Interview with Dominique Hamerlijnck
I’m Dominique Hamerlijnck. I’m one of the patient advocates from the Dutch Lung Foundation. We do quite a lot of different projects, and usually it goes two ways. We are asked for a specific project because they know we are interested, or we have sort of general call saying who would be interested in being involved in a specific project.
I started in 1980 when my primary care physician asked me to talk to some medical students on what it’s like to live with asthma. It sort of developed from there, and the main change happened when I worked for the Asthma Foundation as the leader of patient involvement. From there, it developed because then I got really, really interested in what we could do. It goes from being giving advice, or advising on projects, applications, but also going to EMA. We were asked to advise on a big EU project, research project, even before the first application was given. It was really wonderful because the primary proposer, he was really interested and he completely changed the proposal because of what we told him would be possible for patients with severe asthma.
We looked at all the proposals. We had a patient group of about 12 people, and we talked together on advising on proposals, and we helped each other. I learned about as much from my fellow patients as I learned from the researchers because everybody sees different things. Like with informed consent, we all of us have a language sensitivity that’s different, and it really worked very, very well.
We saw the proposals. We saw the informed consent. We helped them develop patient information leaflets on specific aspects of what the patients involved in the trial would go through. We helped them contact patients, because they had a lot of problems in getting enough patients included in the research. And for the first time we were involved in the work packages. Two of us were added to the work package and followed every discussion between the work package, participants, as patients as well. So we were really deeply involved in the project from beginning to end. That was really good.
The Dutch Lung Foundation invested when they made a special group of people who are experienced in being experienced in the disease. There’s not a real English word for it. They gave us some training in communications, and how to communicate in a way that connects instead of repels, so that you’re not telling a doctor they do everything wrong, but more find a way of talking together. We had a few of those. I think what was really educational is, we worked on a project where we as patients developed what questions would be interesting in giving advice on the research proposal. That really got all of us thinking about our role as patient advocates, and things like EUPATI, or going to EMA, just reading stuff is so educational. Then you see different aspects and that really helps.
HOW HAS THE EUPATI TRAINING IMPACTED YOUR ADVOCACY WORK?
It’s a good example: I was invited to a clinical trial development group which sort of is a consortium of the Dutch government, the Dutch clinical trial organisations and the pharmaceutical industry, and they are trying to get patients involved. And they had an open meeting, and because of EUPATI, I noticed I was talking differently with them. Had a different kind of input and could be more patient in what I was saying. This worked really well because I knew there was this wealth of information that I had in my backpack, but I didn’t have to tell everything from the get go. That I think EUPATI helped me in.
WHAT ARE SOME OF THE CHALLENGES AND BARRIERS THAT YOU ARE FACED WITH IN YOUR PATIENT ADVOCACY WORK?

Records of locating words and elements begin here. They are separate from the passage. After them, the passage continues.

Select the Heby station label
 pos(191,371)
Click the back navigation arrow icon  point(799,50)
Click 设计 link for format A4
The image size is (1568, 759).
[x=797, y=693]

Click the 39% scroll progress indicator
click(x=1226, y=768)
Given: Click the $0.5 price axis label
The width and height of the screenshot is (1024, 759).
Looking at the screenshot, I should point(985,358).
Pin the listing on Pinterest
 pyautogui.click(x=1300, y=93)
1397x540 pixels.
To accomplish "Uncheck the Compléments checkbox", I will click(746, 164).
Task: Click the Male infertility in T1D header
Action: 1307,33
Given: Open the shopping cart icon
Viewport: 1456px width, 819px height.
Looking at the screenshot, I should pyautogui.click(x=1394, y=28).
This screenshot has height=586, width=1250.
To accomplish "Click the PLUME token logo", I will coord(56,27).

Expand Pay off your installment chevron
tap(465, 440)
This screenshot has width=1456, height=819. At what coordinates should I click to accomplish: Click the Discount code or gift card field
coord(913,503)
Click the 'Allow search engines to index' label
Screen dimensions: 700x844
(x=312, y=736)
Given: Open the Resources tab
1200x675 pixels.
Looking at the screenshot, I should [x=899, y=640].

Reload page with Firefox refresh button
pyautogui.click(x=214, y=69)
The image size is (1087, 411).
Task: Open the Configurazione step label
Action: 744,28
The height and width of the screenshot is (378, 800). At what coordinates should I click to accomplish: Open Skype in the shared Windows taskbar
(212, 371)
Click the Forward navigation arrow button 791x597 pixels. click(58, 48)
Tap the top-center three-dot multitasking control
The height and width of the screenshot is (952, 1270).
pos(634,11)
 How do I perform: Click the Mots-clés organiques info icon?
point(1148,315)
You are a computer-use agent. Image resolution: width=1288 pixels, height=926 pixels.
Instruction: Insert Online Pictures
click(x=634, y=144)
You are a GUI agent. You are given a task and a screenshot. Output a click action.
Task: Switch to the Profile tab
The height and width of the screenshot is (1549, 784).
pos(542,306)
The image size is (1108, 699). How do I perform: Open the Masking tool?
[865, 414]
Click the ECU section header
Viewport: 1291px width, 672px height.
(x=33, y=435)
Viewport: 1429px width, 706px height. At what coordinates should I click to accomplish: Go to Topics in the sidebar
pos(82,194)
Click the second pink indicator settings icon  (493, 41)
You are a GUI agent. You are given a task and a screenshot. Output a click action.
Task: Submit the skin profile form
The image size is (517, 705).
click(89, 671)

One of the barriers, because I also work with HTA and cost effective analysis modelers and researchers, is that you have to find a common language. You have to find a way to be interested in what they tell you and make a translation, but also translate what you’re saying so that you find a common ground. That is a difficult thing to achieve. I feel that’s a barrier, but once you’ve achieved it, you get into the real conversation. Then you get influence. Then people start listening. When I started in the 1980’s, we could do very little. We could talk to some doctors. We could do maybe talk to some medical students, but all these little steps helped. It is an incremental system, and we’re in the forefront. Patients being patients is really important, we’re getting there, but it is still slow process. Ten years ago we couldn’t do what we do now.
We’re in the forefront, so we are the select group of usually high educated, highly vocal and interested, and out-there patients. It’s important to get us to be more involved in different areas, but also how can we involve less vocal, less educated people, and develop a form of patient advocacy that fits them.